Certains récits n’entrent pas facilement dans une catégorie littéraire précise. C’est le cas de Ma mère et le ciel, très vite, que l’on pourrait comparer à un diptyque à la fois d’inspiration sacrée, mais dont la technique d’exécution se rapprocherait du pointillisme, et à une grande toile de Léger, comme La mariée en bleu, tant ce qui est exprimé et décrit évoque au lecteur toutes sortes d’impressions et d’images changeantes et diffuses. Ce récit, cette prose, ce long poème, font défiler des souvenirs, une absence toujours aussi vivace, une enfance envolée, volée, et le regret de n’avoir pu profiter pleinement d’un amour maternel contenu, à une période où la priorité n’était pas à l’insouciance.

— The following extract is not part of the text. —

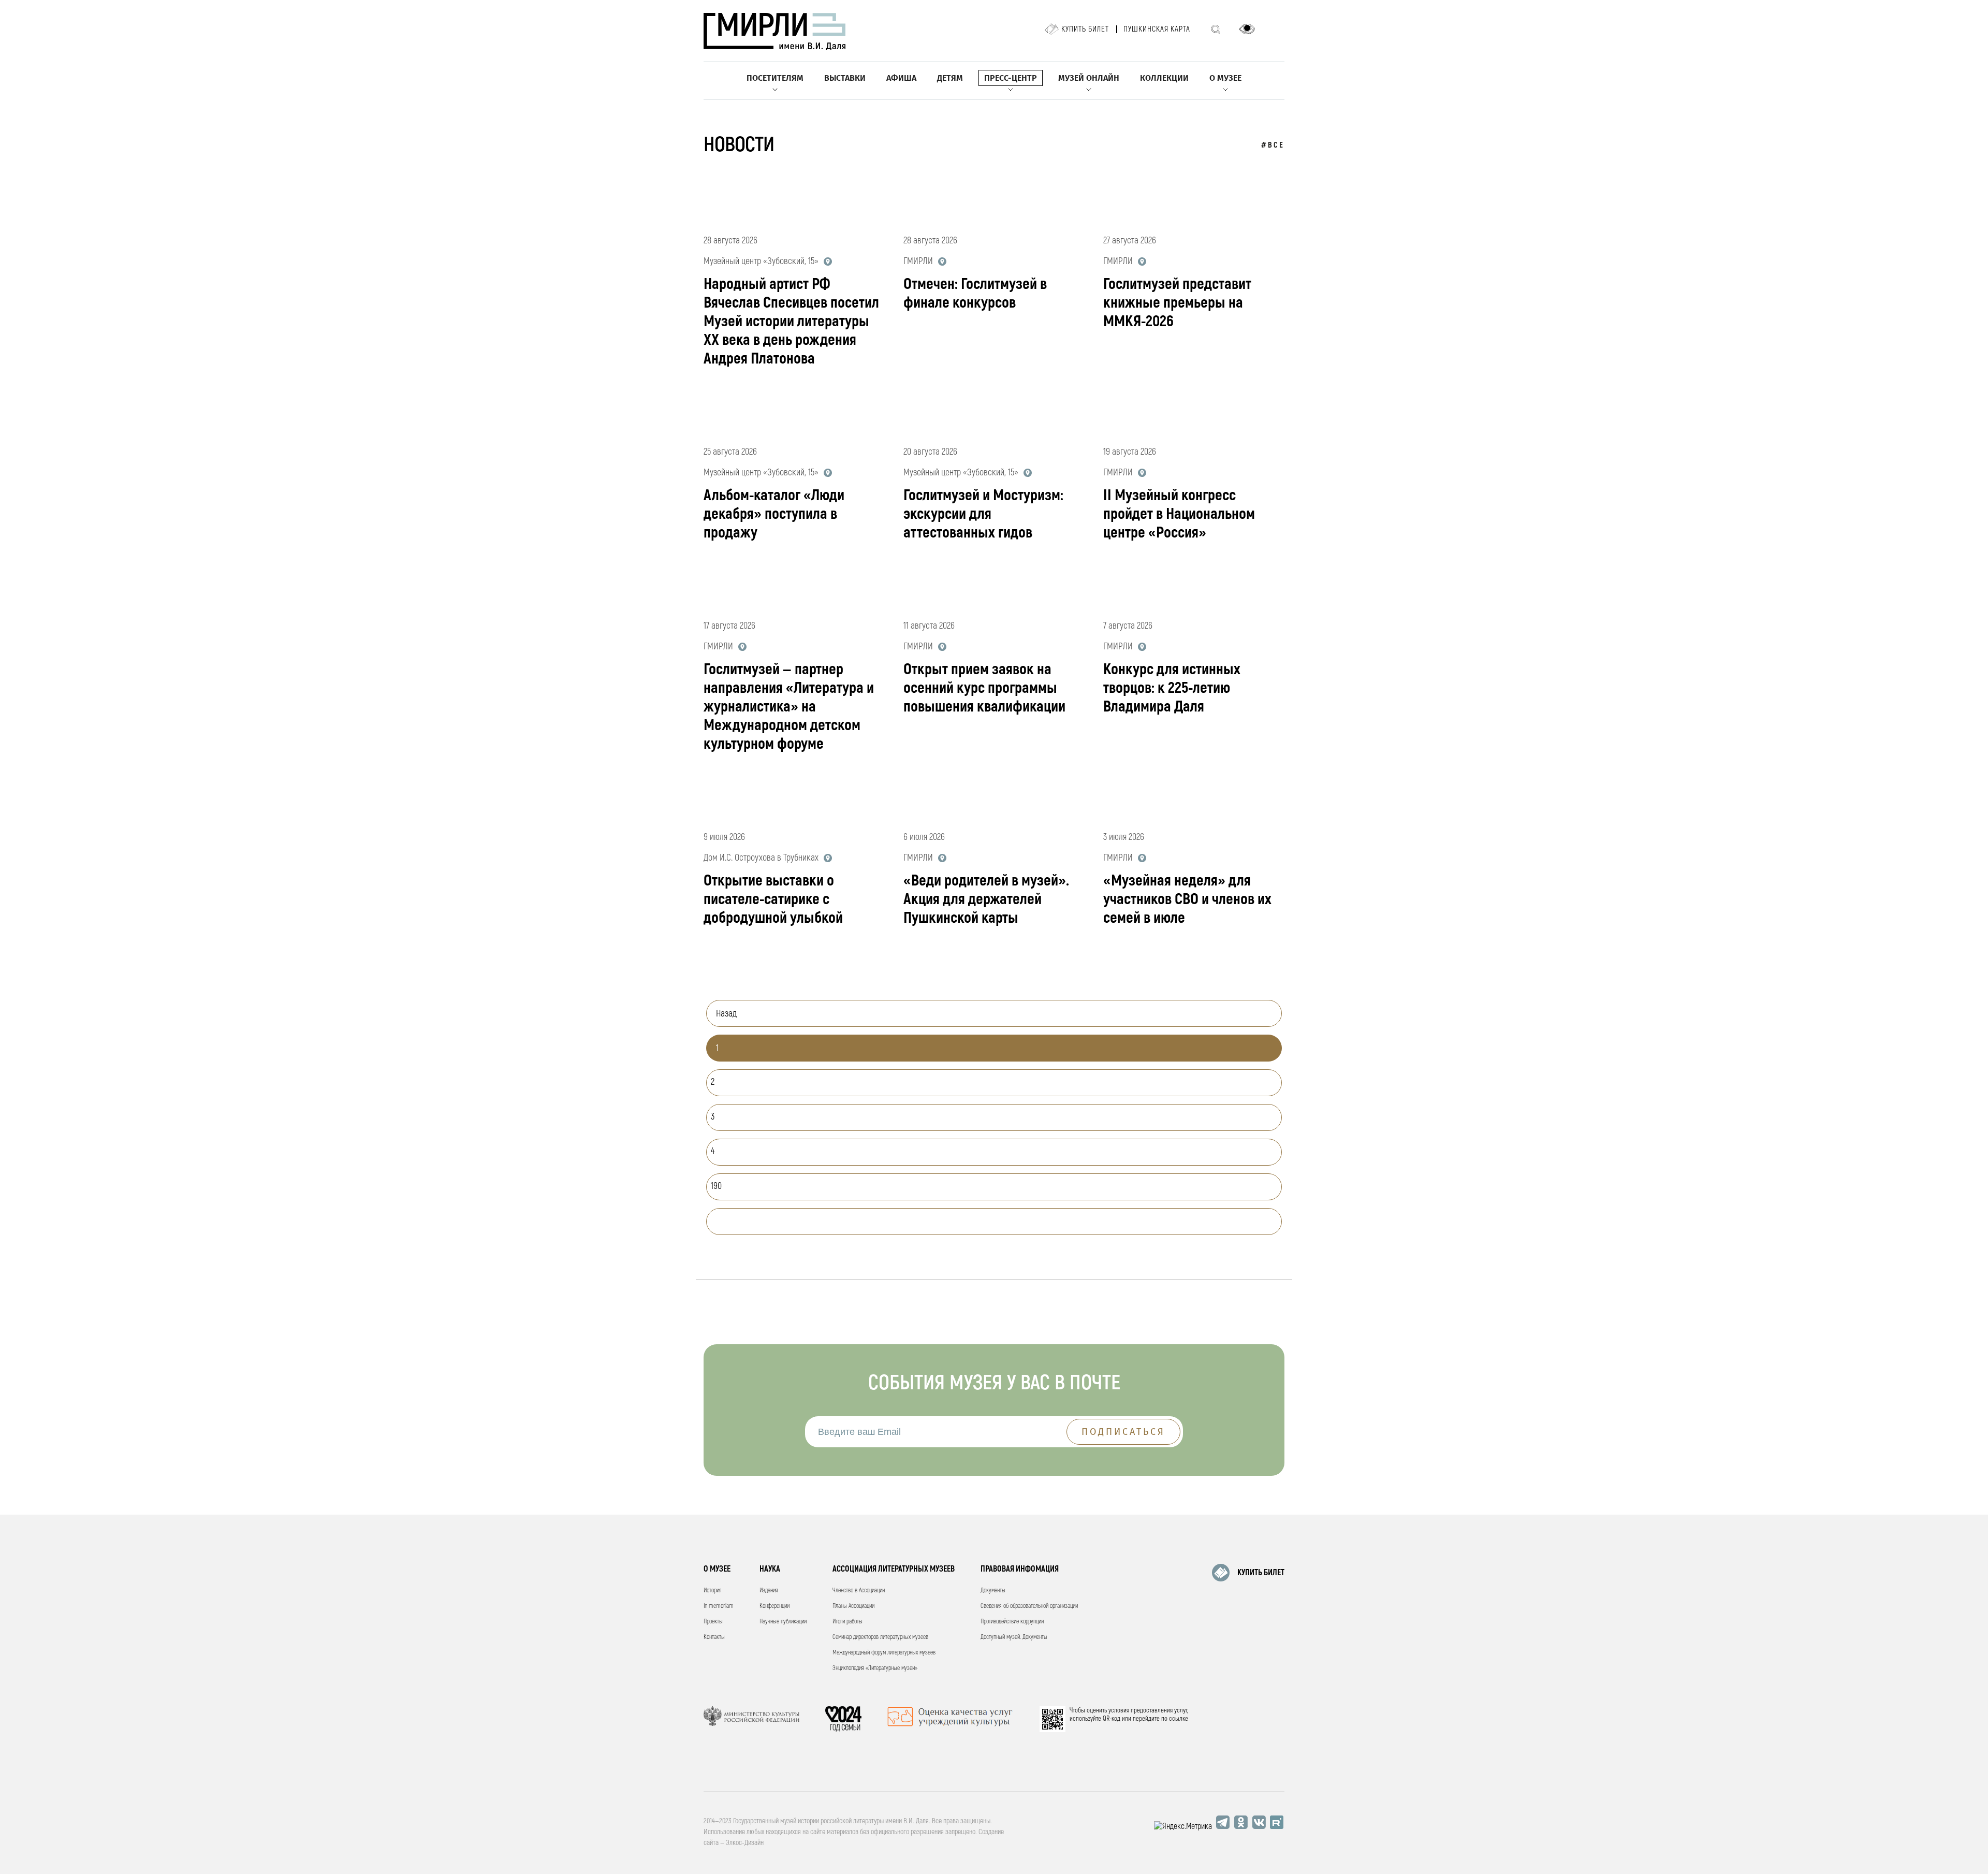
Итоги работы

« La mort de ma mère / a une vie vivace » scande Yvonne Baby. Le choix des mots ne doit rien au hasard. Il est la parfaite illustration d’une grande sincérité, on pourrait même dire d’une honnêteté farouche. Elle se souvient de sa mère, ou plutôt elle cherche au plus profond d’elle-même à retrouver le regard qu’enfant, elle portait sur sa mère, à retrouver la sensation de chaleur. Elle cherche également à nous restituer des bribes de sa mémoire.

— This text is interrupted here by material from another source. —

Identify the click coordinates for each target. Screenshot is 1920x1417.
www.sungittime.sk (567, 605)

Le résultat est saisissant. L’auteur, sous nos yeux, déroule lentement, cliniquement, ses souvenirs intacts, et par conséquent, fragmentés et parcellaires. Yvonne Baby raconte sa mère. La révolution russe vécue côté Pologne, l’atrocité des camps de concentration, la résistance… Cette traversée, ponctuée d’espoirs et de désespoirs, glisse progressivement de la prose à la poésie. L’auteur choisit de partager son récit en deux parties ; l’une est introduite par une phrase de Joseph Brodsky -« Tout a une limite, entre autres, le chagrin »- et l’autre de Eliot -« C’est la force de l’expérience, qui pousse la prose à la poésie »-, mais les deux racontent toujours et inlassablement, témoignent et rendent hommage à Ruta la « mère insoumise ».